+++ Brano citato

Un nuovo assetto, quindi, del rapporto paziente-sanitario che va di pari passo con l'avanzamento del processo di riscrittura delle regole formali che lo sovraintendono, ma che metterà anche in risalto le carenze normative esistenti, sia su piano civilistico, in relazione all'incerta qualificazione giuridica di tale rapporto professionale, oggi ricondotto tanto ai principi della responsabilità aquiliana, quanto a quelli propri del sinallagma contrattuale (con le ovvie ricadute in termini di diverso onere probatorio tra le parti in causa); sia su quello penalistico, ponendo l'interprete di fronte ad una riscrittura radicale del paradigma probatorio della colpa professionale.
I dubbi rimangono e sono molti: uno degli aspetti più problematici della “codificazione” delle medical guidelines è, intanto, quello della loro fonte, considerato che esse sono, di norma, espressione della sintesi di finalità strettamente scientifiche e di scelte proprie, invece, del rationale economico-organizzativo.
I più recenti arresti giurisprudenziali in materia, infatti, pur accreditando la natura lato sensu probatoria delle linee guida (ora a favore dell'accusa, ora della difesa), hanno invitato alla cautela sul loro utilizzo: esse costituiscono elementi di sicuro interesse nella ricostruzione della condotta, la cui osservanza o violazione, però, non può da sola assorbire la misura della diligenza del medico. Esse, cioè, non possono considerarsi punti di approdo definitivo per valutare l'eventuale rispetto delle regole di prudenza da parte del professionista, né offrire indicazioni di valore assoluto, proprio perché sono elaborate sulla scorta di modelli astratti che non intaccano i confini della posizione di garanzia che il medico assume nei confronti del singolo paziente, né quelli della valutazione giudiziale, doverosamente agganciata al caso concreto e alle sue variabili.
La natura non tassativa, né vincolante, e la variabilità di tali direttive, inoltre, ne dovrebbe ostacolare - allo stato - qualunque tentativo di assorbimento nel novero delle fonti normative delle regole cautelari, fissate nel paradigma di cui all'art. 43 del cod. pen., laddove non possono neppure sottacersi i crescenti dubbi che riguardano la metodologia della formazione di tali linee guida, sulle quali certamente possono giocare un ruolo decisivo esigenze di politica sanitaria, intese al contenimento della spesa e alla razionalizzazione delle risorse esistenti.
Sotto tale profilo, anzi, esistono già talune proposte intese a sollecitare una presa “in carico” da parte del Ministero della Salute, perché eserciti un potere di convalida istituzionale delle linee guida, o la partecipazione degli utenti/consumatori al processo di valutazione e gestione del rischio clinico, secondo una logica di tipo compositivo, già sperimentata nei sistemi anglosassoni.
Infine, il ruolo del consulente dovrà essere ripensato anche alla luce del suo apporto tecnico al processo e alla funzione decisionale del giudice che verrà ad essere sempre più accostata alla singola scienza medica che il caso richiama.
Resta, allora, da chiedersi, all'indomani di tale radicale cambiamento di prospettiva (tale, almeno, sulla carta), se il medico rappresenterà ancora per il paziente il primo baluardo a difesa della sua salute e della sua vita, o se tale figura professionale è destinata a diventare solo uno dei pezzi di un complesso ingranaggio procedurale, approntato altrove, “a tavolino”, sulla scorta di modelli astratti, frutto della sintesi, anche, di esigenze del tutto estranee all'interesse primario della salvaguardia della salute e della vita umana, che costituisce il perno su cui, sino ad oggi, è ruotato il modello deontologico della professione medica.

++++++

— Istruzioni dell'esercizio —
- 1) Rispondi alle seguenti domande sul brano citato.
(a) A quale articolo del codice penale fa riferimento il paradigma delle regole cautelari?
(b) A quale ministero alcune proposte chiedono di esercitare un potere di convalida istituzionale delle linee guida?
(c) In quali sistemi è già stata sperimentata la logica di tipo compositivo?
- 2) Traduci in inglese questa frase del brano citato: "Infine, il ruolo del consulente dovrà essere ripensato anche alla luce del suo apporto tecnico al processo e alla funzione decisionale del giudice che verrà ad essere sempre più accostata alla singola scienza medica che il caso richiama."

+++ Dati forniti

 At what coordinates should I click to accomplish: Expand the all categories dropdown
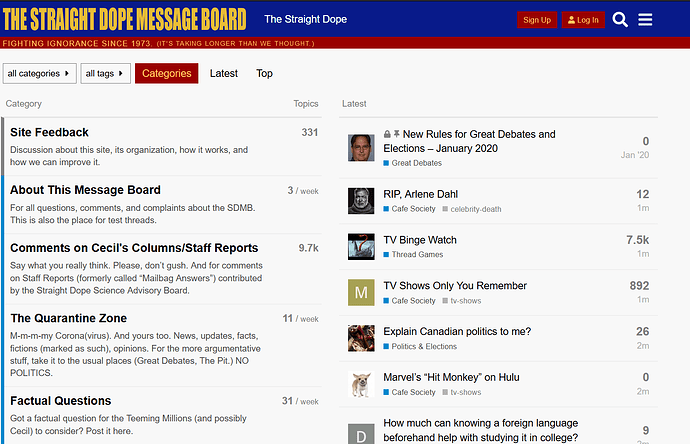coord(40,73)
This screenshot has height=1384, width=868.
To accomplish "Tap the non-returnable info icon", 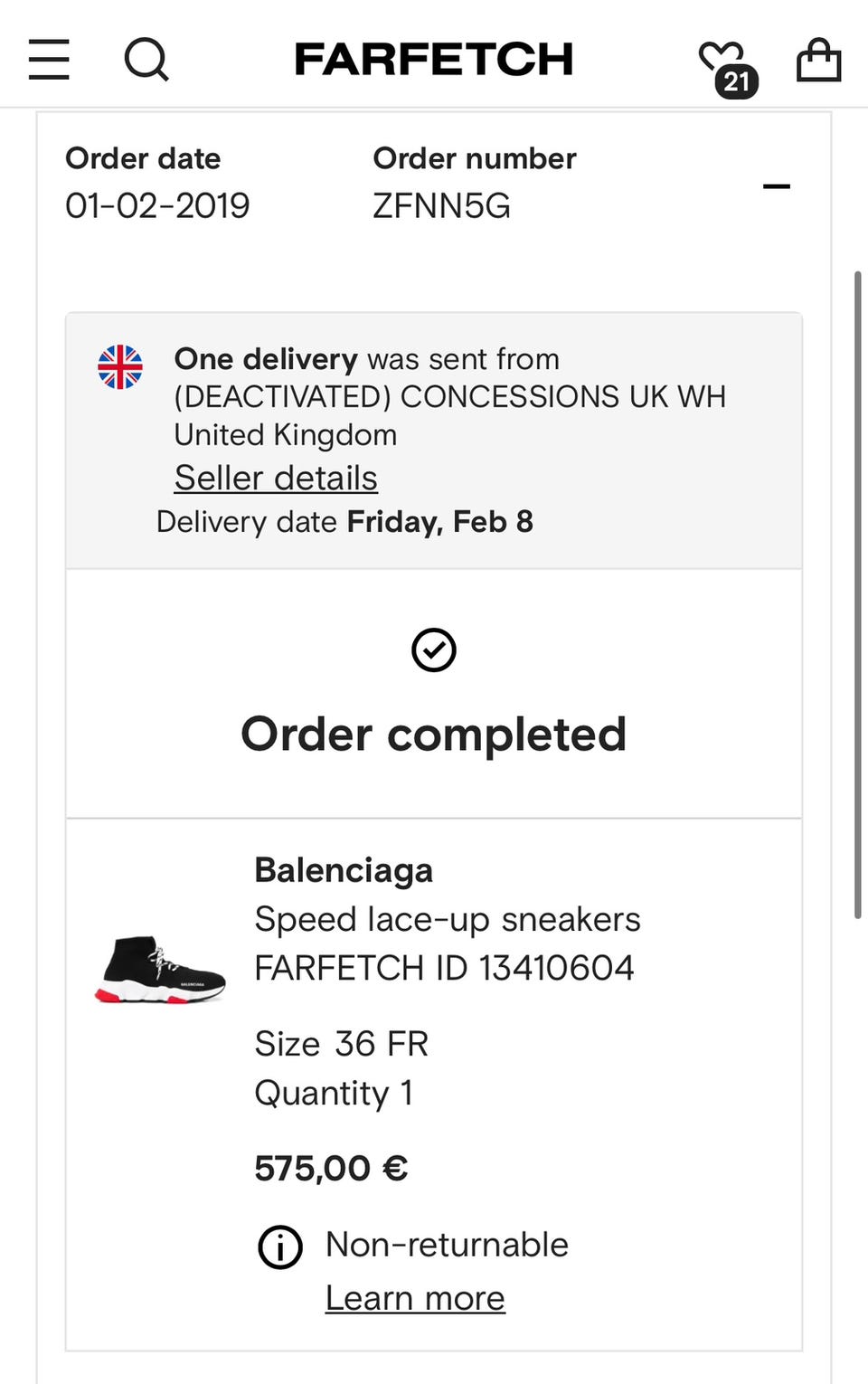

++++++

— Risultati dell'esercizio —
- 1)
(a) All'art. 43 del cod. pen.
(b) Al Ministero della Salute.
(c) Nei sistemi anglosassoni.

- 2) Finally, the role of the consultant will also have to be rethought in light of the consultant's technical contribution to the proceedings and of the decision-making function of the judge, which will come to be increasingly aligned with the specific medical science that the case calls upon.